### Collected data

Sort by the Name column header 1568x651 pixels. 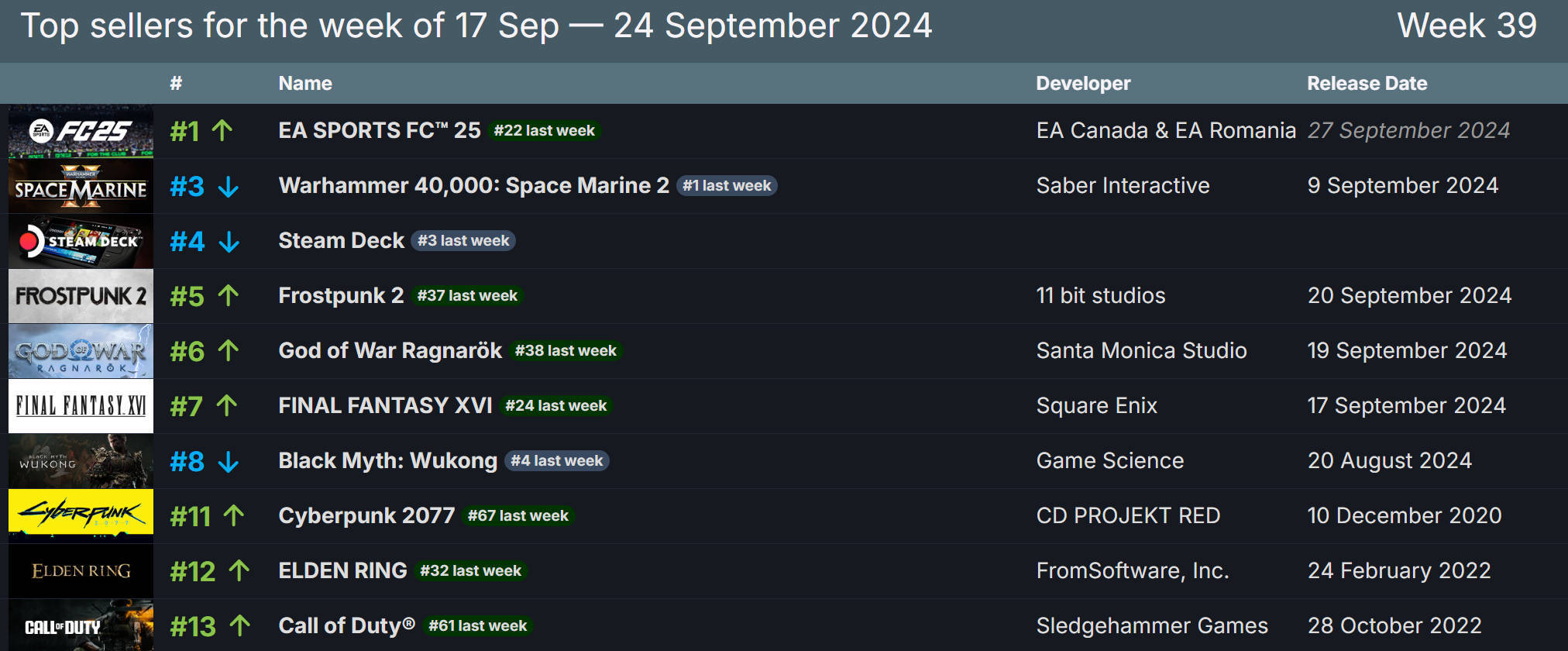(305, 83)
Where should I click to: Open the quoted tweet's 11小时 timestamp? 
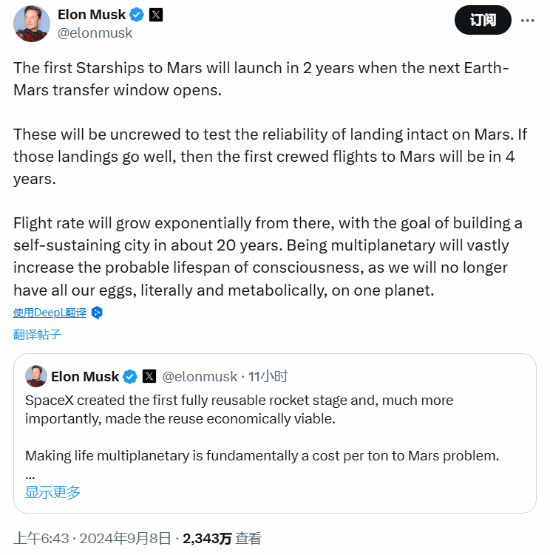tap(268, 376)
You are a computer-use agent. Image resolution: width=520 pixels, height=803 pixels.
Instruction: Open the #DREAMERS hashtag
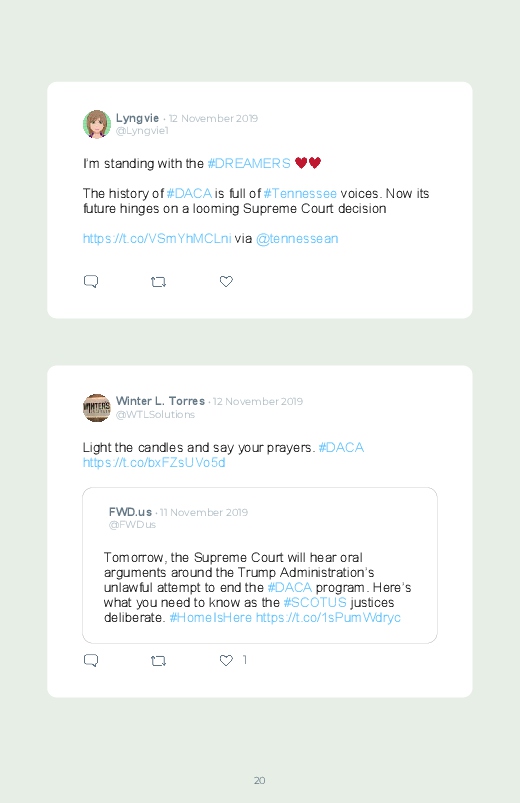click(249, 163)
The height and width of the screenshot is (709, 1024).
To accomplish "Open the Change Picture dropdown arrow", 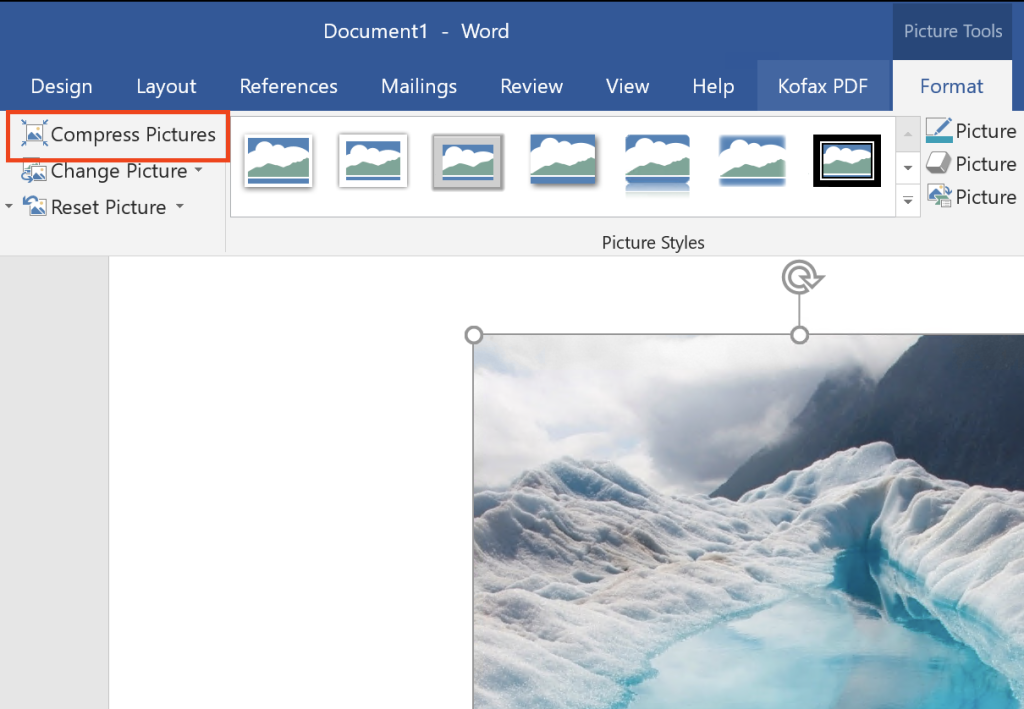I will [198, 171].
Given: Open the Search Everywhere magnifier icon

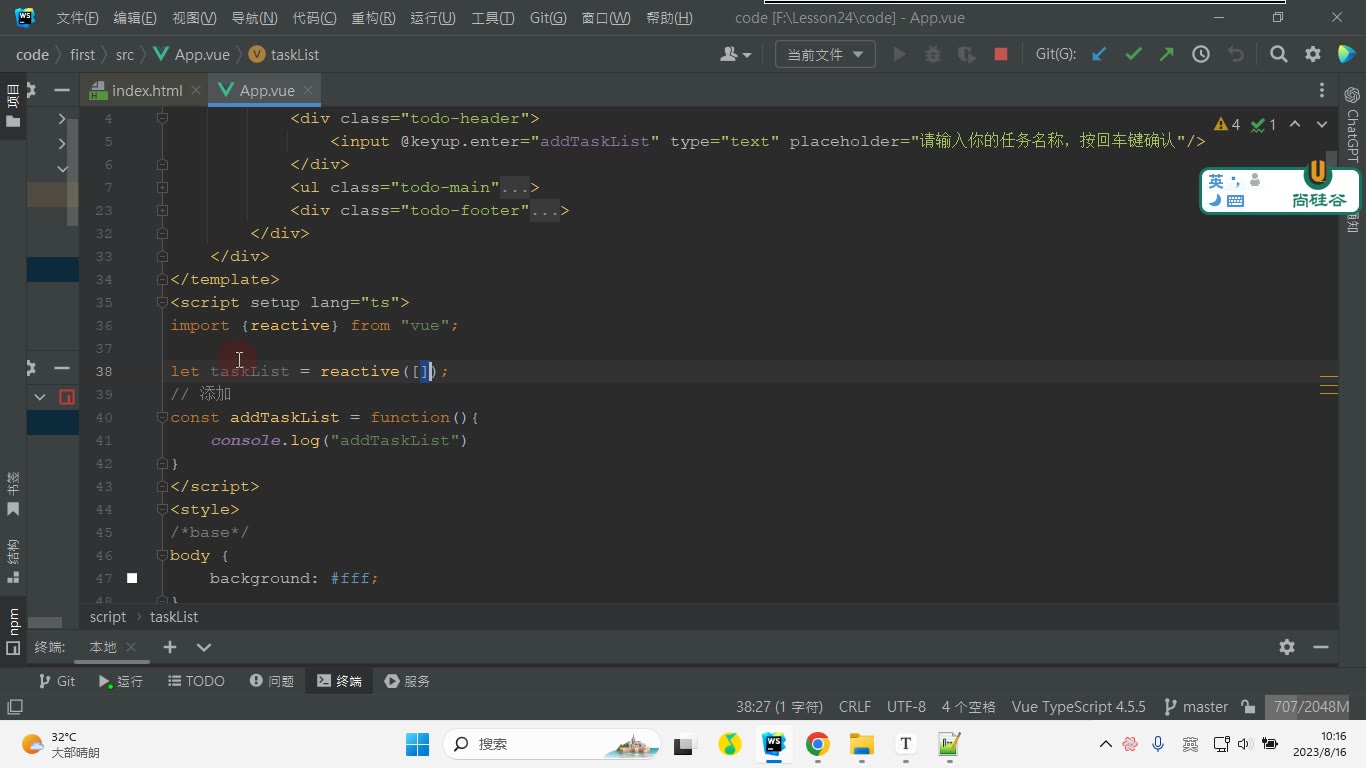Looking at the screenshot, I should [1278, 54].
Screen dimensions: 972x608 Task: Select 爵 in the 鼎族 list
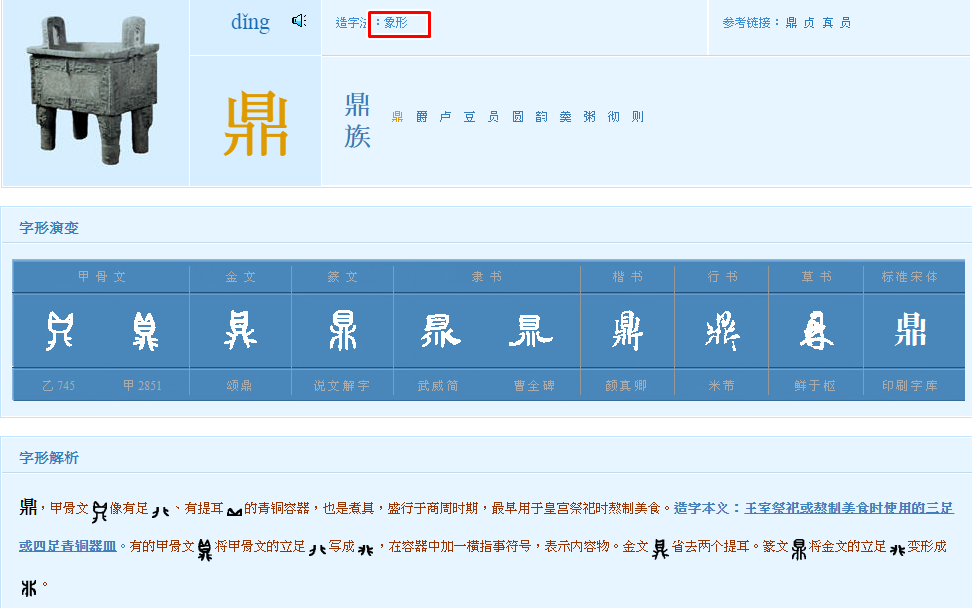422,117
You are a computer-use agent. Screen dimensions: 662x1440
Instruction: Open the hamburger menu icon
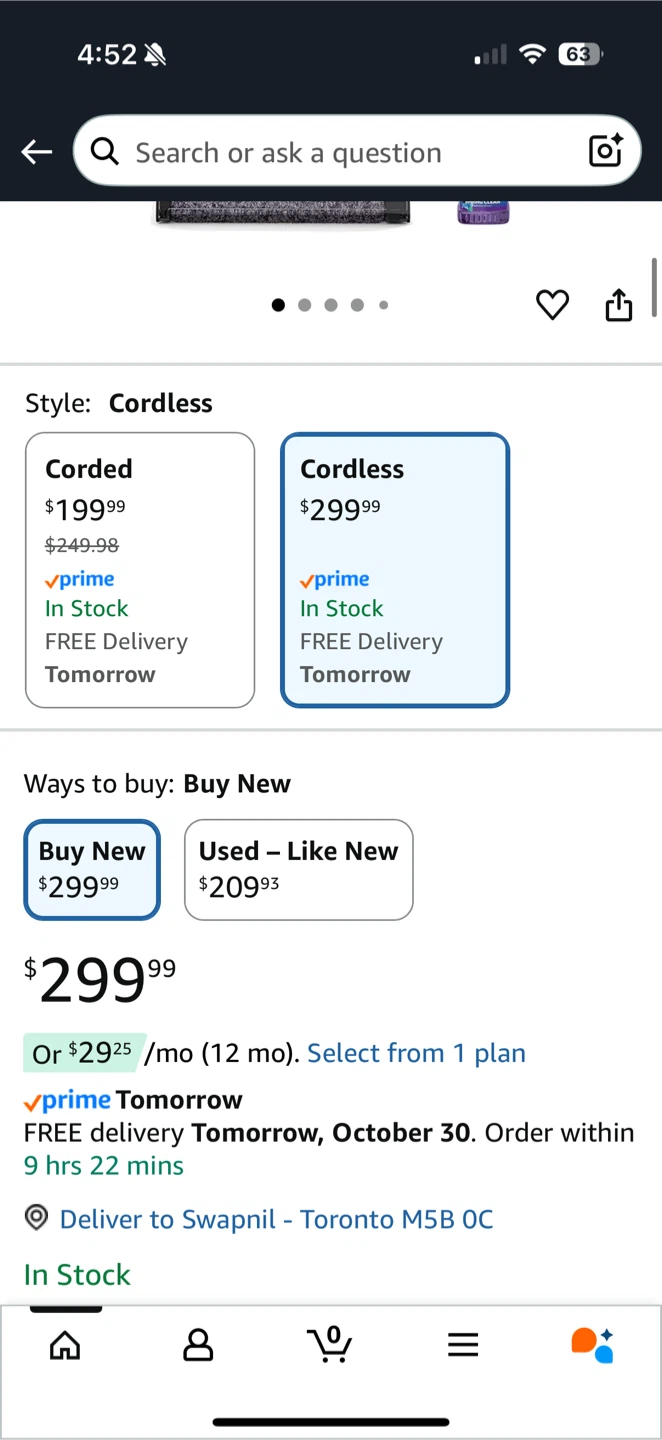463,1345
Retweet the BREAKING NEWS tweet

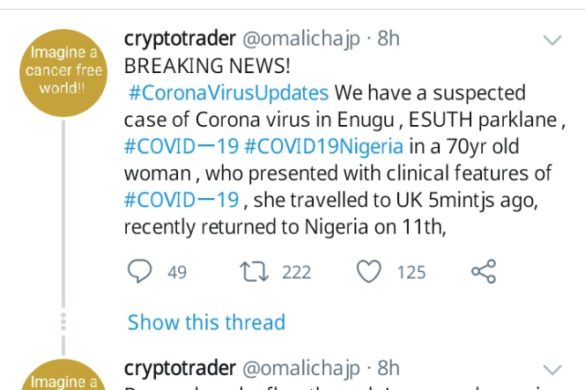tap(254, 272)
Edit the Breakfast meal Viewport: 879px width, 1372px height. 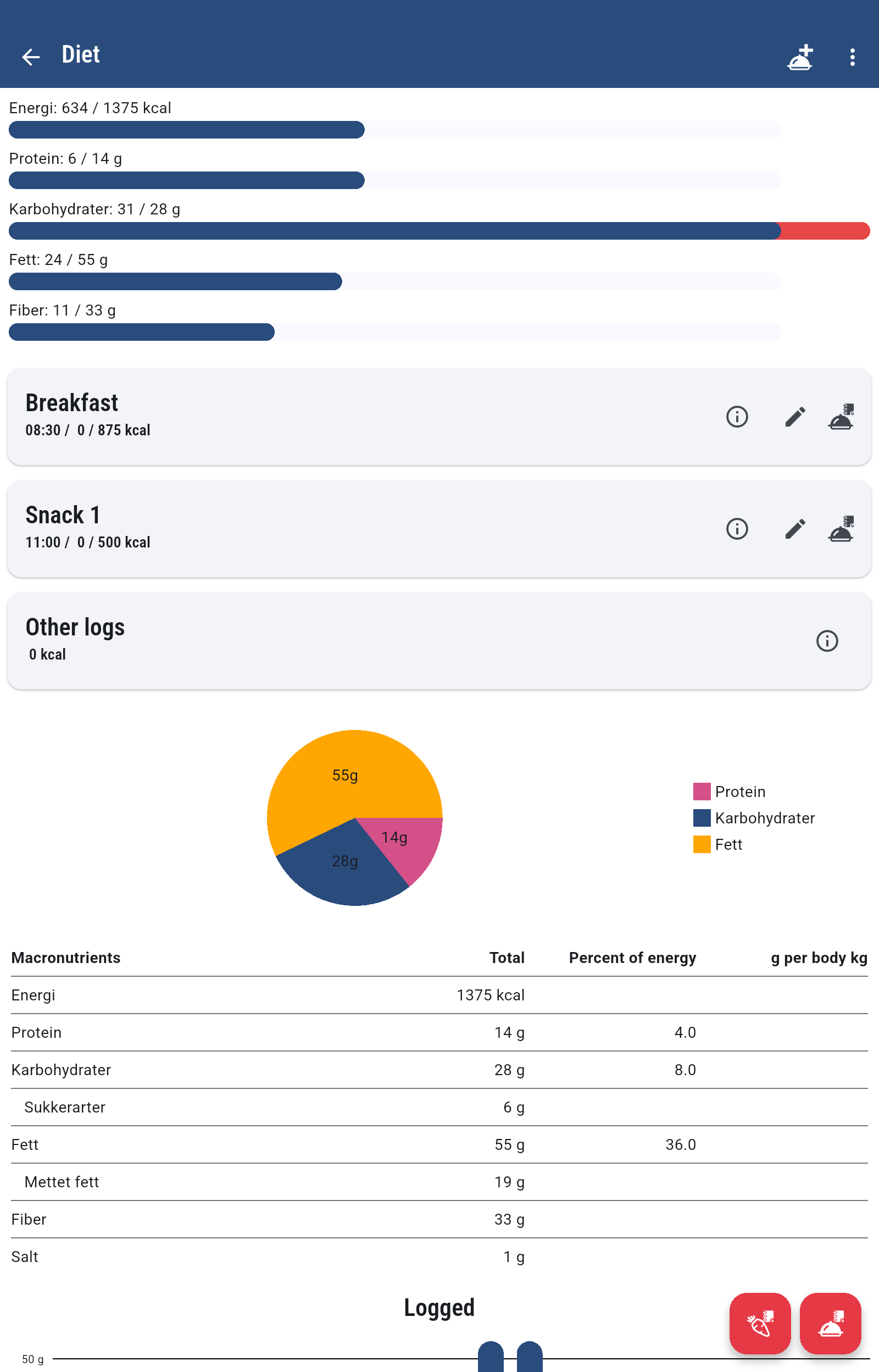coord(794,417)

### Instructions for the task
Work out how many lines in the records above contain the word "agent", and reply with that number alone.

### Answer below
2